The primary English-language radio broadcasts are handled by Charley Steiner, Stephen Nelson, and Tim Neverett on play-by-play and Rick Monday on color commentary. Until his 2016 retirement, Vin Scully's television play-by-play for SportsNet LA (previously Prime Ticket) was simulcast during the first three innings of games that he called (primarily home games, and away games in California and Arizona). Steiner and Monday called the entire game on radio during games that were nationally televised. For locally televised road games that Scully did not call, Steiner handled the TV commentary with Orel Hershiser and Nomar Garciaparra on color commentary, while Monday called play-by-play on radio with Kevin Kennedy doing color. During the post-season, Scully called the first and last three innings solo, with Steiner and Monday calling the middle innings.
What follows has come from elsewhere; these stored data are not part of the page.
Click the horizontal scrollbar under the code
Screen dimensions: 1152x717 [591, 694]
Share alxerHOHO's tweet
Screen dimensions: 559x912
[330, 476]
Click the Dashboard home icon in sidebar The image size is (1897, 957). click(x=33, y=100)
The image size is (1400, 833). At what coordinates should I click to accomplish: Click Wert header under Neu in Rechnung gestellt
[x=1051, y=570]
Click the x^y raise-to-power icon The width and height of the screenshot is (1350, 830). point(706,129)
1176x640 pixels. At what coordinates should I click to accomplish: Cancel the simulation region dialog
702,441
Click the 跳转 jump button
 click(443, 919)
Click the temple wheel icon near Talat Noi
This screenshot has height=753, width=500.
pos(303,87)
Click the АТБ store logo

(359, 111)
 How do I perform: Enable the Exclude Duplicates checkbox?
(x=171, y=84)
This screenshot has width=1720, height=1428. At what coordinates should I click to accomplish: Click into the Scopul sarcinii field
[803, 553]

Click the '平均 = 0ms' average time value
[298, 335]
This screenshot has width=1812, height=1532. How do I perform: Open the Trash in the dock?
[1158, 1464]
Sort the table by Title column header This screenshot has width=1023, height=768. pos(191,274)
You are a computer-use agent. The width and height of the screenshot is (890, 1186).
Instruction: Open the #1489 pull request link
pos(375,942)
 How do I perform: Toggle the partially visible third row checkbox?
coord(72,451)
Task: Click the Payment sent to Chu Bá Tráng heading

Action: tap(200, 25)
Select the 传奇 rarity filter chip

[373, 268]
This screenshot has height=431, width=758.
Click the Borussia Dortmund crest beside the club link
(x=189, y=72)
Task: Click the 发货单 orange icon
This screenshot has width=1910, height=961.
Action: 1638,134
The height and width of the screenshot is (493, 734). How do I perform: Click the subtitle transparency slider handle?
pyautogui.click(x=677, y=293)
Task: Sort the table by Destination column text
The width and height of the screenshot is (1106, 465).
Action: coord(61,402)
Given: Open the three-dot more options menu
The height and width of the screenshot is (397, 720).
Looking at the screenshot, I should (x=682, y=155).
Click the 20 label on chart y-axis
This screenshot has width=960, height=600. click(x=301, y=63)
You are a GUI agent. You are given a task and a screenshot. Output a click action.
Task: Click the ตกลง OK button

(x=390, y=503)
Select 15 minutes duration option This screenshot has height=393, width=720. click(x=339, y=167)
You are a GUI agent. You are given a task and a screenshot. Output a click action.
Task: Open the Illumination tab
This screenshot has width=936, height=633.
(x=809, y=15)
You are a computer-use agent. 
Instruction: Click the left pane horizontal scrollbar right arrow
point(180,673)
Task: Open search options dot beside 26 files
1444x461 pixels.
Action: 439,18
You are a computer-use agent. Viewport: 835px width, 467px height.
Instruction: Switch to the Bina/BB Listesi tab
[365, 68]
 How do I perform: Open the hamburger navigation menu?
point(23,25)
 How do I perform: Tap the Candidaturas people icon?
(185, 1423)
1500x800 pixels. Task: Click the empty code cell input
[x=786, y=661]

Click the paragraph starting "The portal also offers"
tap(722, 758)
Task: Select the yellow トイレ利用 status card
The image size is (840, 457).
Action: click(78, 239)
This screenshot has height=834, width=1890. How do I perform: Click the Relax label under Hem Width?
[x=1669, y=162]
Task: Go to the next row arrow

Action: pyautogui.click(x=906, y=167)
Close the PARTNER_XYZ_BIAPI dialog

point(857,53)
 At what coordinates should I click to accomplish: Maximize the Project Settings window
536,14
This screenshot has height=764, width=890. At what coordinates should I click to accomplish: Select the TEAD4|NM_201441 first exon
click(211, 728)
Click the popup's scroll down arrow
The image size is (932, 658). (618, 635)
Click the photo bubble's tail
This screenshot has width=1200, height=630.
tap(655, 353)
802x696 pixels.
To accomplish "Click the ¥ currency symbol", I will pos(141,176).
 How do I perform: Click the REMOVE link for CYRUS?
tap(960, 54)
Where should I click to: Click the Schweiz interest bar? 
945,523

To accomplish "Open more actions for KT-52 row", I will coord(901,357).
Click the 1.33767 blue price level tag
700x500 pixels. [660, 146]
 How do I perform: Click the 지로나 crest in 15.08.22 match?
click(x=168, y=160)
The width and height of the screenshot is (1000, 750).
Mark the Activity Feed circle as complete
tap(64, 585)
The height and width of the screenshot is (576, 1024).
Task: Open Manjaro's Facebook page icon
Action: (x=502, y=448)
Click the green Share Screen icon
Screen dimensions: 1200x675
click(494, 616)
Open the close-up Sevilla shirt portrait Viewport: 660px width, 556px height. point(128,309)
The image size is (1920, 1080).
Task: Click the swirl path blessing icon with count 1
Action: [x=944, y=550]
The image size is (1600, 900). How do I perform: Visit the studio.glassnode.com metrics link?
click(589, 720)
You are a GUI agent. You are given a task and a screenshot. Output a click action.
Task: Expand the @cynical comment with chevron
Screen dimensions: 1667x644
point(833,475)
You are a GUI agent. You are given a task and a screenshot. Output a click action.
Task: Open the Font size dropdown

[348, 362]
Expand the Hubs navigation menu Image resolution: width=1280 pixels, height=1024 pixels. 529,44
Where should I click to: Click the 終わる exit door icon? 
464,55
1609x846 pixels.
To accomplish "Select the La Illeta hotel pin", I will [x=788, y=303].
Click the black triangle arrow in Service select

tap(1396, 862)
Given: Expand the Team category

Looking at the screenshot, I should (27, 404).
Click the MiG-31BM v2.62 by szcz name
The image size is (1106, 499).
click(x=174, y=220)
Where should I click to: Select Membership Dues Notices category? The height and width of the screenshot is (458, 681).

Scully retired on October 2, 2016; his commentary was simulcast on radio for the entire game. Scully died on August 2, 2022.

California

| Callsign | Frequency | Location |
| KLAC | 570 AM | Los Angeles (English flagship station) |
| KBIG-HD2 | 104.3 FM |
| KHTY | 970 AM | Bakersfield |
| KBOV | 1230 AM | Bishop |
| KROP | 1300 AM | Brawley/El Centro |
| KCBL | 1340 AM | Fresno |
| KAVL / K294DA | 610 AM & 106.7 FM | Lancaster / Palmdale |
| KTNK | 1410 AM | Lompoc/Santa Ynez |
| KVTA | 1590 AM | Ventura/Oxnard |
| KKGX | 920 AM | Palm Springs |
| KWDJ | 1360 AM | Ridgecrest |
| KFOO | 1440 AM | Riverside |
| KXTK | 1280 AM | San Luis Obispo/Santa Maria |
| KHTS | 1220 AM | Santa Clarita |
| KRZR | 1400 AM | Visalia |

Hawai’i

| Callsign | Frequency | Location |
|---|---|---|
| KIKI (AM) | 990 AM | Honolulu |

New Mexico

| Callsign | Frequency | Location |
|---|---|---|
| KQTM | 101.7 FM | Albuquerque |
| KYVA | 1230 AM | Gallup |

U.S. Virgin Islands

| Callsign | Frequency | Location |
|---|---|---|
| WSTA | 1340 AM | Saint Thomas (partial schedule) |

==Spanish==
A separate network airs games in Spanish. Jaime Jarrín has been the Spanish play-by-play voice of the Dodgers since 1959 until his retirement in 2022. His oldest son, Jorge Jarrín, is also the play-by-play announcer replacing Pepe Yniguez and Fernando Valenzuela who are now on Spectrum SportsNet LA's Spanish-language channel. Jose Mota joined the Dodgers Spanish-language radio broadcasts in 2022 for road games and from 2023 for most games. Starting with the 2025 season, former infielder Luis Cruz, joins the Dodgers as the team's new Spanish-language color commentator, succeeding Fernando Valenzuela, who died on October 22, 2024 before the Dodgers World Series opener.

California

| Callsign | Frequency | Location |
|---|---|---|
| KTNQ | 1020 AM | Los Angeles (Spanish flagship station) |
| KLLE | 107.9 FM | Fresno |
| KOXR / K271CY | 910 AM & 102.1 FM | Oxnard / Ventura |
| KSBQ / K275CJ | 1480 AM & 102.9 FM | Santa Maria |
| KCAL (AM) | 1410 AM | Riverside - San Bernardino |

Nevada

| Callsign | Frequency | Location |
|---|---|---|
| KISF-FM HD-2 | 103.5 FM HD2 | Las Vegas |

==Korean==

In 2013, the Dodgers announced that 60 games would be aired in Korean on KMPC AM 1540. Richard Choi does play-by-play while Chong Ho Yim does color commentary. As of 2014, selected Dodger games are broadcast on AM 1540, while all games are broadcast in Korean on the Second Audio Program of Spectrum SportsNet LA.